As a person who had to deal with very severe and began when I was still cycing regularly, disturbed my sleep and zapped my resilience, the most important paradox (if you will) of hot flashes/flushes and night sweats is that the ovarian hormone, progesterone, in a pill form (300 mg at bedtime) effectively treated them. We have proven this in a well powered randomized controlled trial (Hitchcock, Menopause, 2012) that showed progesterone also improved sleep and was safe.
One of the paradoxes of estrogen treatment of hot flashes is that when stopping estrogen (withdrawal), they rebound to worse than ever. Therefore I think of hot flushes in terms of addiction (and the best animal model still is the opioid addicted rodent in withdrawal). The good news is that progesterone withdrawal over one month did not cause a rebound and hot flashes were not yet back to their baseline level (Prior Gynecological endocrinology 2012).
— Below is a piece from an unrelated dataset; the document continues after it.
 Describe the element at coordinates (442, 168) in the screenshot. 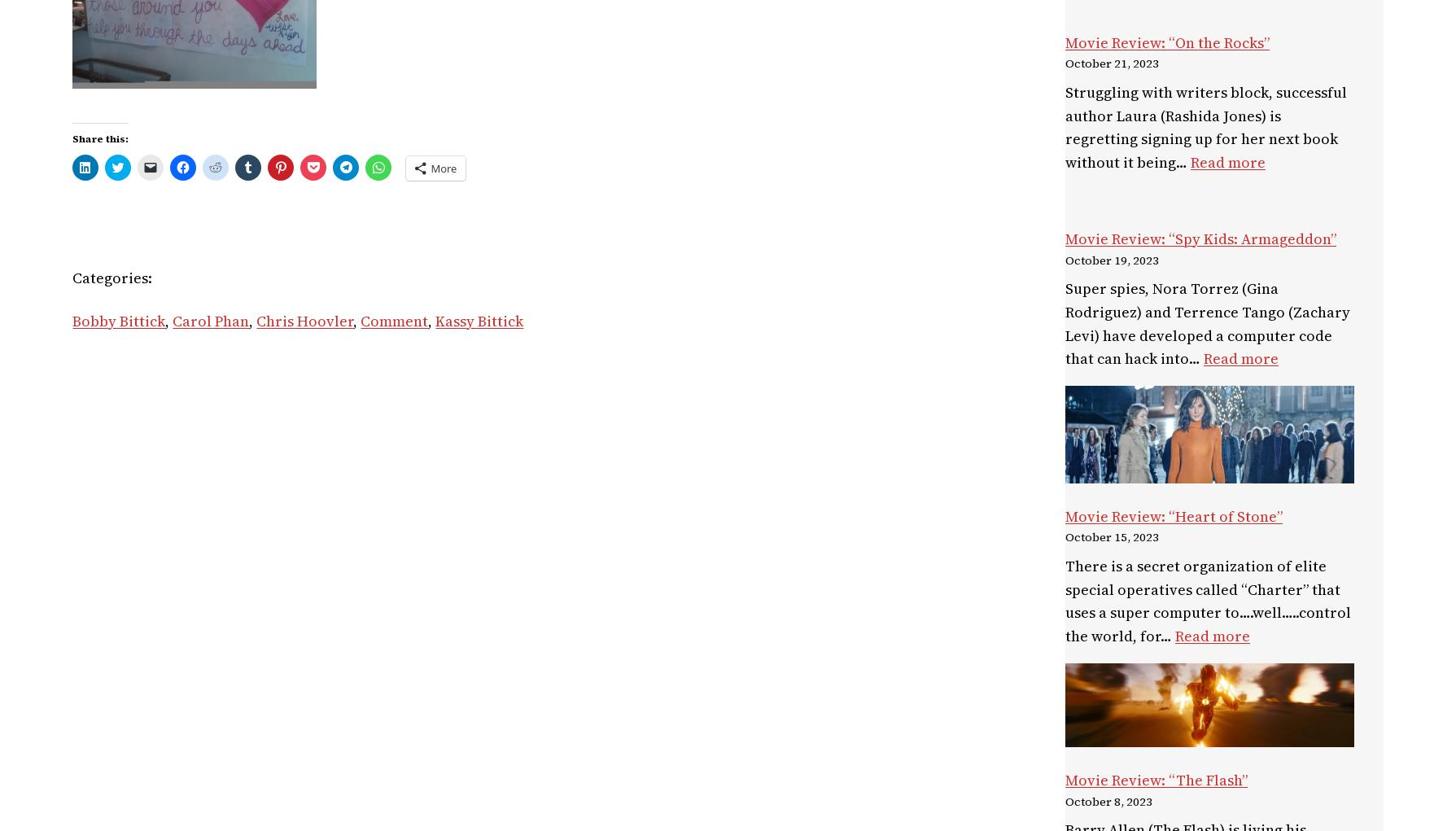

We’ve learned a lot about weird hot flashes–enough to empower women to cope with or, if needed and chosen, to access effective and safe therapy.
Since norepinephrine
Jerilynn-
I respect your research, and the clinical work you do. However, we disagree about how all of this fits together and what broad generalizations can be made. As is clear from my blog, I don’t agree that the science is known. I think that we have snippets—the thermoregulatory zone can narrow and that’s a piece of the puzzle; estrogen levels can be related to neurotransmitter release; there’s a rebound after discontinuing estrogen medications; your own research has indicated among other things that progesterone can be an effective treatment. But how all of this fits together is unclear. I don’t agree that the explanations are as clear, simple, linear, and grounded in convincing research, as the conclusions you present. I didn’t think that hot flashes were due to low estrogen. Estrogen fluctuations are not always documented accompanying hot flashes and it’s a stretch to say they explain flashing 15 years after menopause. Women may have a rebound effect in which their symptoms return when they discontinue a prescription medication, but medication dynamics, as I’m sure you know better than I, are not the same as the normal functioning of a hormone in the body. Hot flashes are not purely physiological: for example, women may not experience flashes when physiological measurements indicate that flashes are occurring, and may experience flashes when there aren’t measurable physiological changes. There’s insufficient understanding of the determinants of individual differences or what organizes the snippets. Why, for example, would one woman’s thermoregulatory zone narrow while another woman experiences flooding of neurotransmitters that create stress-related physical symptoms while a third has minimal effects? I don’t agree that talking about “addictions” or women who are “oversensitive to normal hormone changes,” etc., answers the question. I wonder sometimes whether it’s because I’m not a physician and am not faced with the responsibility to respond to patients in need that is part of the reason that I feel freer to retain a questioning rather than an action-oriented stance.